Stored data entries:

----

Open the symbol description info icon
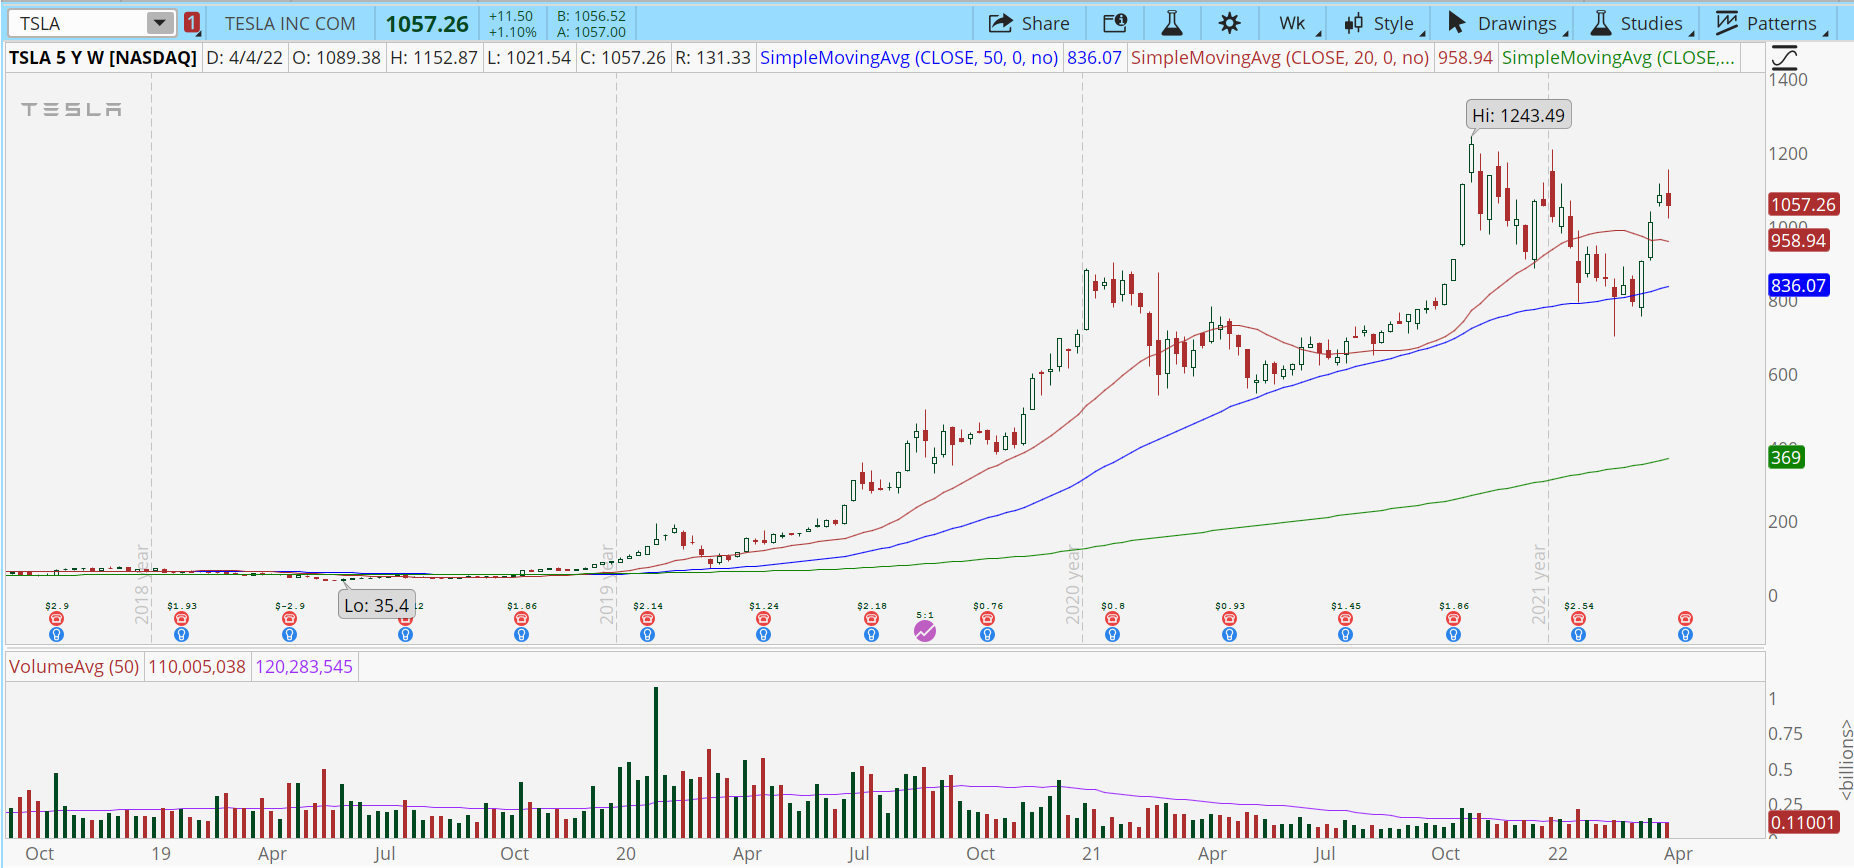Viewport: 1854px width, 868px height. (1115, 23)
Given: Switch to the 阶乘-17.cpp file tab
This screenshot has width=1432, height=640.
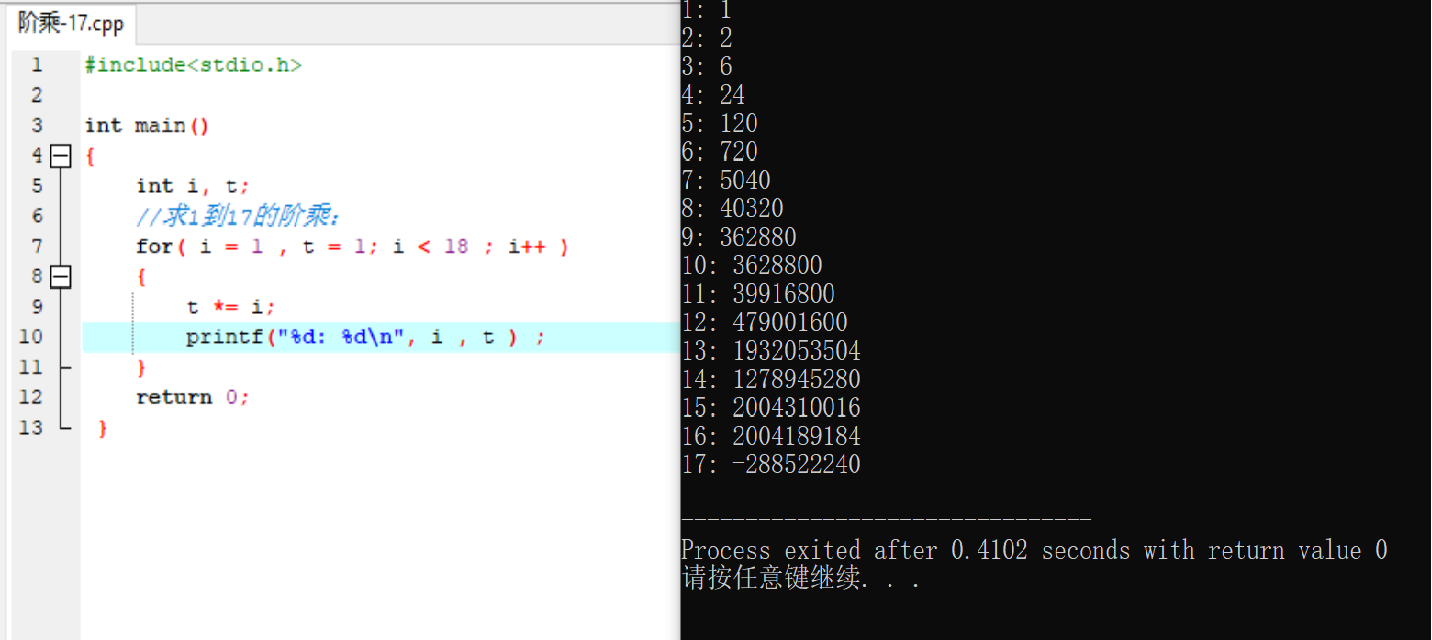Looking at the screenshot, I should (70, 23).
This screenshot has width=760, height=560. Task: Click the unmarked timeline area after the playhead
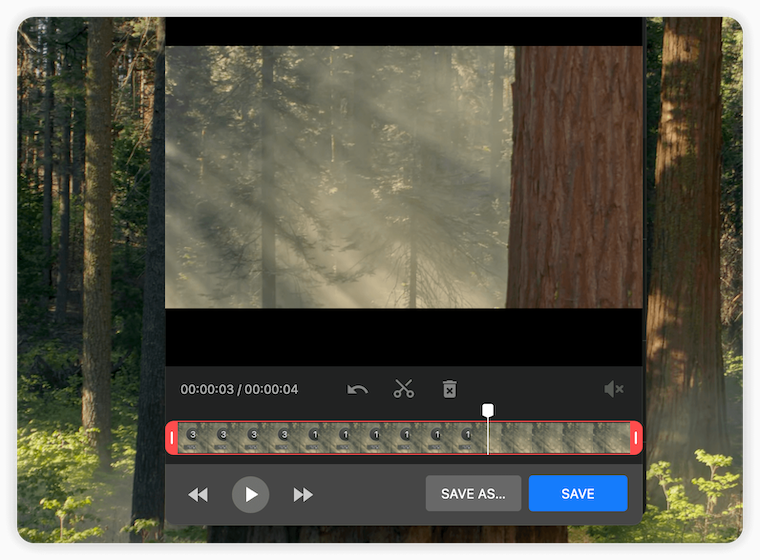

----

◆ Exercise objective ◆
In your copy of the records above, include every line exactly but no pictures.

◆ Solution ◆
Open the symbol description info icon
Viewport: 1854px width, 868px height. (1115, 23)
Given: Switch to the 阶乘-17.cpp file tab
This screenshot has width=1432, height=640.
Looking at the screenshot, I should (70, 23).
This screenshot has width=760, height=560. Task: Click the unmarked timeline area after the playhead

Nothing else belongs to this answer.